* _What is expected_:
Below are lines of records; copy exactly those from the one containing "Screen dimensions: 1200x836" through the one containing "Expand the Search for a Booking filter", leaving the pictures behind.

* _Dataset entries_:
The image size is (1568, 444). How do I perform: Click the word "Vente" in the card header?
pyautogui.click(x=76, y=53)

==

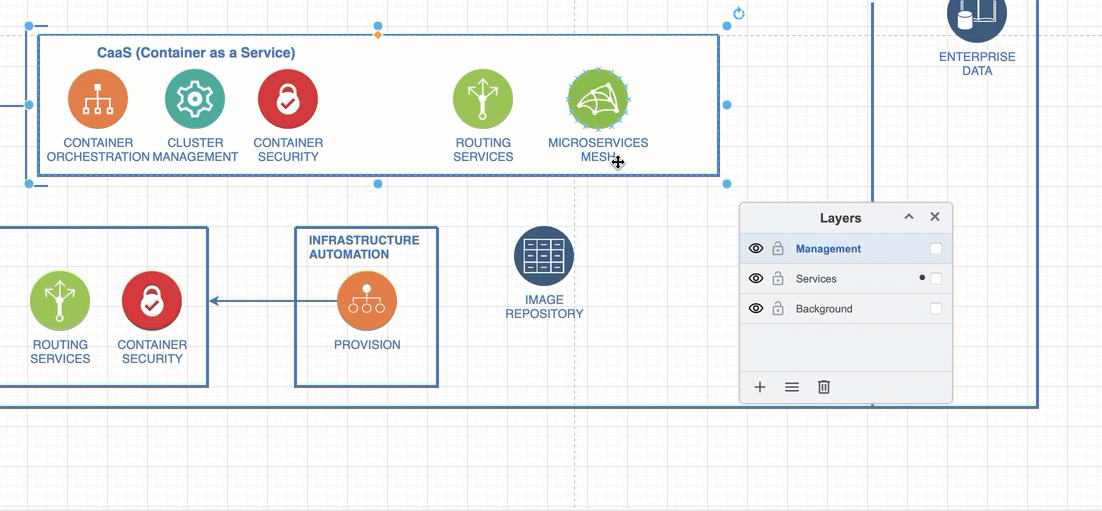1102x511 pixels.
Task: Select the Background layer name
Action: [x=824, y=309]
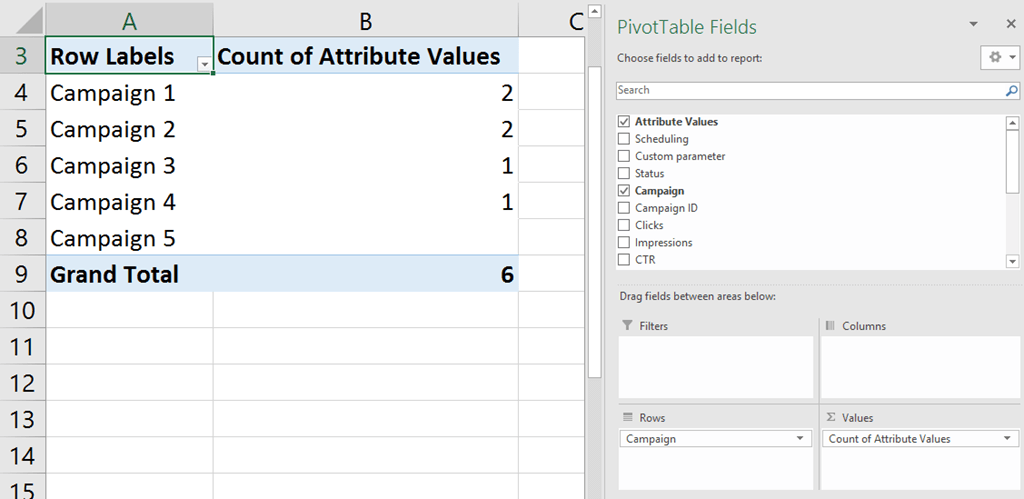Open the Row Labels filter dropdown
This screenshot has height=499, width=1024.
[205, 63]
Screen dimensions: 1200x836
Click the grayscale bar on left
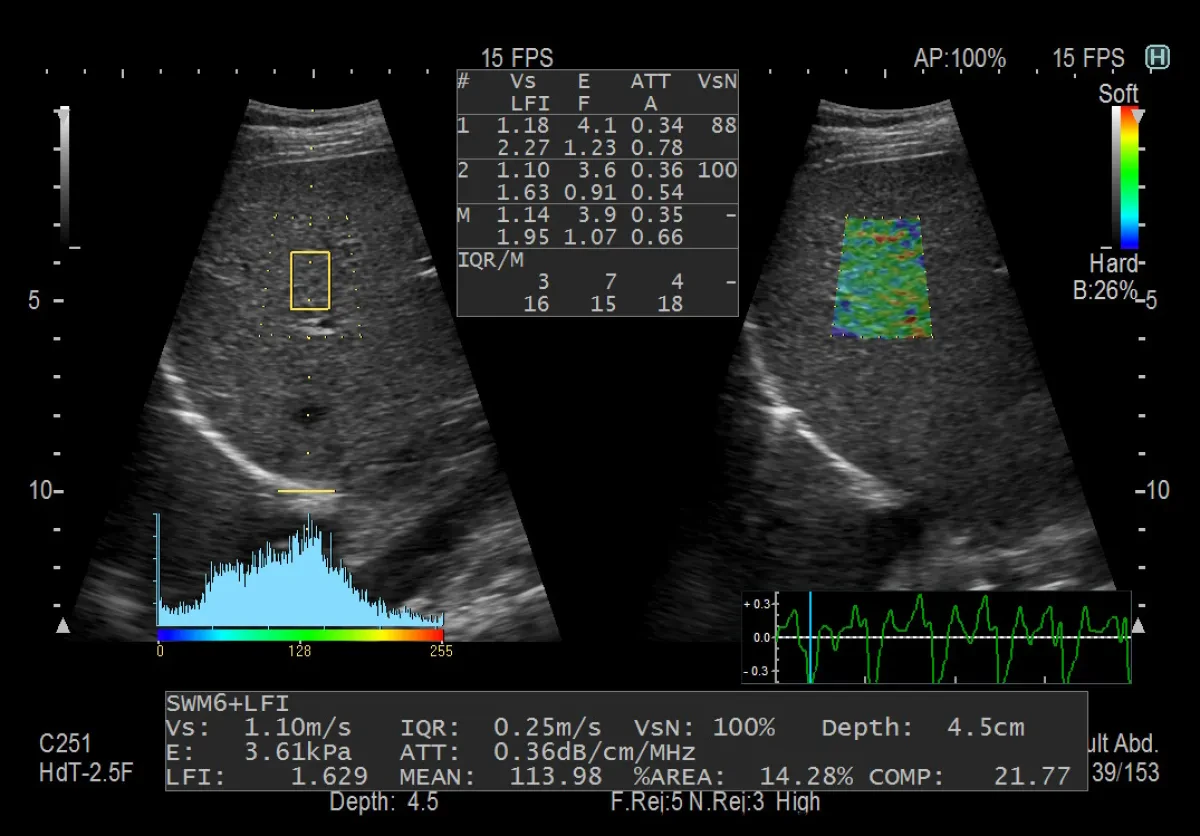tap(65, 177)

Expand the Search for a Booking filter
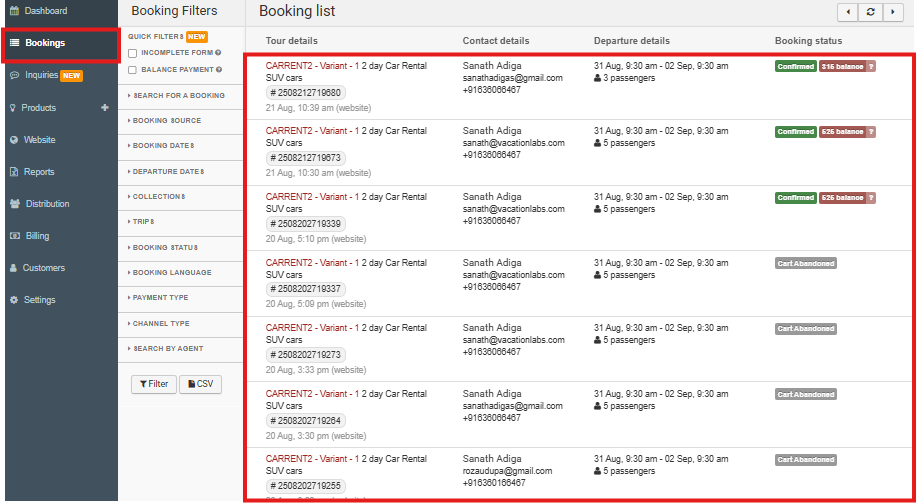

* _Response for this exercise_:
Screen dimensions: 1200x836
Click the grayscale bar on left
tap(65, 177)

Expand the Search for a Booking filter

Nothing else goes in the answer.